Julia is emerging as a serious tool for technical computing and is ideally suited for the ever-growing needs of big data analytics. This set of proposed projects addresses specific areas for improvement in analytics algorithms and distributed data management.
Dagger.jl is a native Julia framework and scheduler for distributed execution of Julia code and general purpose data parallelism, using dynamic, runtime-generated task graphs which are flexible enough to describe multiple classes of parallel algorithms. This project proposes to implement different scheduling algorithms for Dagger to optimize scheduling of certain classes of distributed algorithms, such as MapReduce and MergeSort, and properly utilizing heterogeneous compute resources. Students will be expected to find published distributed scheduling algorithms and implement them on top of the Dagger framework, benchmarking scheduling performance on a variety of micro-benchmarks and real problems.

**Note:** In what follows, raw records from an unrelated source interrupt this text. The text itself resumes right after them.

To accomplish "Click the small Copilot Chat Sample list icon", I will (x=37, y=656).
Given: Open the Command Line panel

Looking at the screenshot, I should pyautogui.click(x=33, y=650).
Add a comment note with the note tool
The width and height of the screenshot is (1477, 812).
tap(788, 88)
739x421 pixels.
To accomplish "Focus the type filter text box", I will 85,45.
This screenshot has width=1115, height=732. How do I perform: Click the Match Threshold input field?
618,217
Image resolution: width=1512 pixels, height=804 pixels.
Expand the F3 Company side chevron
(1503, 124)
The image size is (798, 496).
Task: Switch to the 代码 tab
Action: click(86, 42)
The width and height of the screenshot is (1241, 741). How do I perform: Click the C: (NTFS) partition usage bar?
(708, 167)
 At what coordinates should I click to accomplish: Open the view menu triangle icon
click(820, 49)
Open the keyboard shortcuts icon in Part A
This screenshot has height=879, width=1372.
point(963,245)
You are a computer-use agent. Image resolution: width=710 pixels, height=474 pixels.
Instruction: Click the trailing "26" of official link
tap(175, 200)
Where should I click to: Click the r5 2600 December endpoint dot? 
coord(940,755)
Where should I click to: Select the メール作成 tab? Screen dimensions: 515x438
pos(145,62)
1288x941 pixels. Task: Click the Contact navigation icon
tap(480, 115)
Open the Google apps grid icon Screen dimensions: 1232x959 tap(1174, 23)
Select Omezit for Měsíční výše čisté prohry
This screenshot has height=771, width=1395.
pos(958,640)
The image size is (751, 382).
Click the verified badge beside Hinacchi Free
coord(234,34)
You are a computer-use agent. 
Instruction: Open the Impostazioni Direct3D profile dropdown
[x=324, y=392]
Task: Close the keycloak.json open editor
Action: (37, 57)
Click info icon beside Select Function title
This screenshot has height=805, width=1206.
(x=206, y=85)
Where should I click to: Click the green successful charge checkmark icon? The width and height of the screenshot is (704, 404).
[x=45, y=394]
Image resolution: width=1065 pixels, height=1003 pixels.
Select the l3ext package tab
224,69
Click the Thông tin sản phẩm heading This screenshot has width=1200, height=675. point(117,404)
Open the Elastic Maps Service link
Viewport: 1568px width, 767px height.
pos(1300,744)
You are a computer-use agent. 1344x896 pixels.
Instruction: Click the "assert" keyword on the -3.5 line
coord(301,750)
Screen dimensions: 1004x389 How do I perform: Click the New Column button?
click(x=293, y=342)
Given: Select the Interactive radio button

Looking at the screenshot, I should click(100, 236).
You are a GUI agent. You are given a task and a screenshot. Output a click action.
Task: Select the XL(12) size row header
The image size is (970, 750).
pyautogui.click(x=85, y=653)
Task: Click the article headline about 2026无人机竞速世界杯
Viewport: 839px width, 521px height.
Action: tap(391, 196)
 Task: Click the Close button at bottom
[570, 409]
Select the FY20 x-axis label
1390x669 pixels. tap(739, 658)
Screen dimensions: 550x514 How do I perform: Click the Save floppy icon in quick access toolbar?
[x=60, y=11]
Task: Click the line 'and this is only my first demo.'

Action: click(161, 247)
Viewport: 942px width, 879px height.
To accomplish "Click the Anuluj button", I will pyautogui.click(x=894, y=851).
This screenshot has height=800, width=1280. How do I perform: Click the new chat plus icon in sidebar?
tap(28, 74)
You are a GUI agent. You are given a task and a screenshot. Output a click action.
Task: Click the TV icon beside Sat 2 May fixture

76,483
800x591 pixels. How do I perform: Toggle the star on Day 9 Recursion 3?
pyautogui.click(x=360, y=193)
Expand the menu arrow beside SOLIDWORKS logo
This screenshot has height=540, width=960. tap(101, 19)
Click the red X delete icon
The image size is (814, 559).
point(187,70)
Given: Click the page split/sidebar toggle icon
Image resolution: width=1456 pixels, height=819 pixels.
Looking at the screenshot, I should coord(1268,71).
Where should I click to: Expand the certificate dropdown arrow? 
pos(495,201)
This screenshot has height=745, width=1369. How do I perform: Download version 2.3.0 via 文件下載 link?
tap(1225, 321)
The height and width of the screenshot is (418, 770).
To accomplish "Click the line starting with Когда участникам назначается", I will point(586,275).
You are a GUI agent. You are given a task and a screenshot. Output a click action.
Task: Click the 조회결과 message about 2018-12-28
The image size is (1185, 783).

Add a distributed training API for Flux models built on top of Dagger.jl. More detailed milestones include building Dagger.jl abstractions for UCX.jl, then building tools to map Flux models into data parallel Dagger DAGs. The final result should demonstrate a Flux model training with multiple devices in parallel via the Dagger.jl APIs. A stretch goal will include mapping operations with a model to a DAG to facilitate model parallelism as well.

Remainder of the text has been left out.